The stock hit a new high of Rs 1,874, and has appreciated 15% in the past six trading days

Volumes, price hike aid Escorts's Q3 performance

Shares of Escorts hit a new high of Rs 1,874, up 3 per cent on the BSE in Friday's intra-day trade, in an otherwise weak market after the company announced open offer schedule for stake purchase by Kubota.

Morgan Stanley India Company Private Limited, the manager to the open offer in public announcement said that commencement of the tendering shares period will open on January 11, 2022 and will close on January 24, 2022. CLICK HERE FOR DETAILS

Last week, on November 18, 2021, Escorts' board had announced that Kubota will acquire 46.9 million additional shares through preferential allotment plus open offer at a price of Rs 2,000 per share, and will join the Nandas as a co-promoter.

The Japanese agri machinery and construction equipment major, which owns 9.09 per cent stake, is expected to increase its holding to 53.5 per cent after a preferential issue of equity, open offer and equity reduction of Escorts Benefit and Welfare Trust (Escorts Trust).

In the past six trading days, the stock of Escorts has appreciated by 15 per cent from level of Rs 1,630 recorded on November 17. In comparison, the S&P BSE Sensex was down 4 per cent during the same period.

"As per the shareholding pattern, the minimum acceptance ratio is 51 per cent and the final acceptance could be around 70-75 per cent.

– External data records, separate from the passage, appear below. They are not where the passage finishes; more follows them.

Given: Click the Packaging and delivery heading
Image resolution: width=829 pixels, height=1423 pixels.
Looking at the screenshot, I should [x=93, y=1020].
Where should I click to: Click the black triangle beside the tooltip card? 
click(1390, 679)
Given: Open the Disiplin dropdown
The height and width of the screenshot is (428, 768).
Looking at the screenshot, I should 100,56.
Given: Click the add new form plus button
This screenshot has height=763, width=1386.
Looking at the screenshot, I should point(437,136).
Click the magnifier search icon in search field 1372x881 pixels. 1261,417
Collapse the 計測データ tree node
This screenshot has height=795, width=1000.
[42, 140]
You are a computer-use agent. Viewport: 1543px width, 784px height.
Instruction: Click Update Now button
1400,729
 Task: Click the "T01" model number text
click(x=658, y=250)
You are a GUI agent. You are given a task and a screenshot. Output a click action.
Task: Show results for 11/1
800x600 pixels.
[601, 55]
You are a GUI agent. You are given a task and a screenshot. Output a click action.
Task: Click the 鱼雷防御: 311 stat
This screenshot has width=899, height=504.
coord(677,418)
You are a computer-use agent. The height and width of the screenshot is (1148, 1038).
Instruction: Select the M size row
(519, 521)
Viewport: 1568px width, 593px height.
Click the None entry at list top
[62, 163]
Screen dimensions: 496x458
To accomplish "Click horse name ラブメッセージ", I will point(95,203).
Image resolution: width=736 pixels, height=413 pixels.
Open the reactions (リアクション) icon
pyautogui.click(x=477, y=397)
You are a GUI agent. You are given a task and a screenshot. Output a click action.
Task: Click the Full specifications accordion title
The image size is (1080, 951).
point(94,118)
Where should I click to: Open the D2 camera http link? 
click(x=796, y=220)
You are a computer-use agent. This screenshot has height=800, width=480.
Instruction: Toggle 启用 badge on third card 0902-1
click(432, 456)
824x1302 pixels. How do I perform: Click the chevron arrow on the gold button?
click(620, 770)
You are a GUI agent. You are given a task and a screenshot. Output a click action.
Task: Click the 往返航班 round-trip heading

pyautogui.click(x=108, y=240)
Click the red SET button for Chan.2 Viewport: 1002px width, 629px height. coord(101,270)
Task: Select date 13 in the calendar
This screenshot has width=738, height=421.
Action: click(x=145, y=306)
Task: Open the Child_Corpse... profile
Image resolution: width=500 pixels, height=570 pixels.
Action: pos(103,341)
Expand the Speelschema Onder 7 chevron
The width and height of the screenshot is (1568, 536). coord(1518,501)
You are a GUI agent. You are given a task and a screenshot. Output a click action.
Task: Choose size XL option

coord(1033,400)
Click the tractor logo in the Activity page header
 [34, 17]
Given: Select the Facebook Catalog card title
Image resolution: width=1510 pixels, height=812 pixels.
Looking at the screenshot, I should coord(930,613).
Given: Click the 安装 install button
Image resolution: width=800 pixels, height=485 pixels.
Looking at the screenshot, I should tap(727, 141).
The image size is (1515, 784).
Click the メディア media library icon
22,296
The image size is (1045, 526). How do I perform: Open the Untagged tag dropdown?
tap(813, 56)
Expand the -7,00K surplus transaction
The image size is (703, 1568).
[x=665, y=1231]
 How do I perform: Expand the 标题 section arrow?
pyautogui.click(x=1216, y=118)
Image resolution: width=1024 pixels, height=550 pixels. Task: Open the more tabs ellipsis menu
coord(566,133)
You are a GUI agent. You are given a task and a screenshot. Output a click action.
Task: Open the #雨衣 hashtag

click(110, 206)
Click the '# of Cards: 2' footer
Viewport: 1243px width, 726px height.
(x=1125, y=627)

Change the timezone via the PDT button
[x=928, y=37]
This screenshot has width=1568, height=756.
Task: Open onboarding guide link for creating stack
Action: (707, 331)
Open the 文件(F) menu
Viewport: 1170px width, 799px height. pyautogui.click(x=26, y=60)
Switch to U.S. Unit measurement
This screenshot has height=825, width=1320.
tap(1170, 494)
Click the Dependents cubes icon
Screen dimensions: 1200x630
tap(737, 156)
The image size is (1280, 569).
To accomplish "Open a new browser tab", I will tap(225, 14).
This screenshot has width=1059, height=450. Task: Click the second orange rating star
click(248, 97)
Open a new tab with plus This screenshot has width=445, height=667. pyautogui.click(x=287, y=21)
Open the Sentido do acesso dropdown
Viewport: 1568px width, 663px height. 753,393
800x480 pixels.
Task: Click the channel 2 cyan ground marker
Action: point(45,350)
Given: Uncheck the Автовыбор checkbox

Thus, with favourable risk to reward, one can look to participate at current market price," according to Edelweiss Securities. Ace investor Rakesh Jhunjhunwala holds 4.75 per cent stake in Escorts.

Kubota's takeover will substantially improve Escorts' medium-term growth outlook, based on localization of existing tractor imports currently done by Kubota’s India JV; leveraging Escorts for global component supplies to support Kubota’s global sales; technology support in construction equipment, farm implements and high-end tractors.

"There could be upside to the fair value from the usage of large cash reserves for buybacks or dividends. Taking robust growth prospects into account, we do not recommend significant tendering of shares in the open offer," analysts at Emkay Global Financial Services said in company update.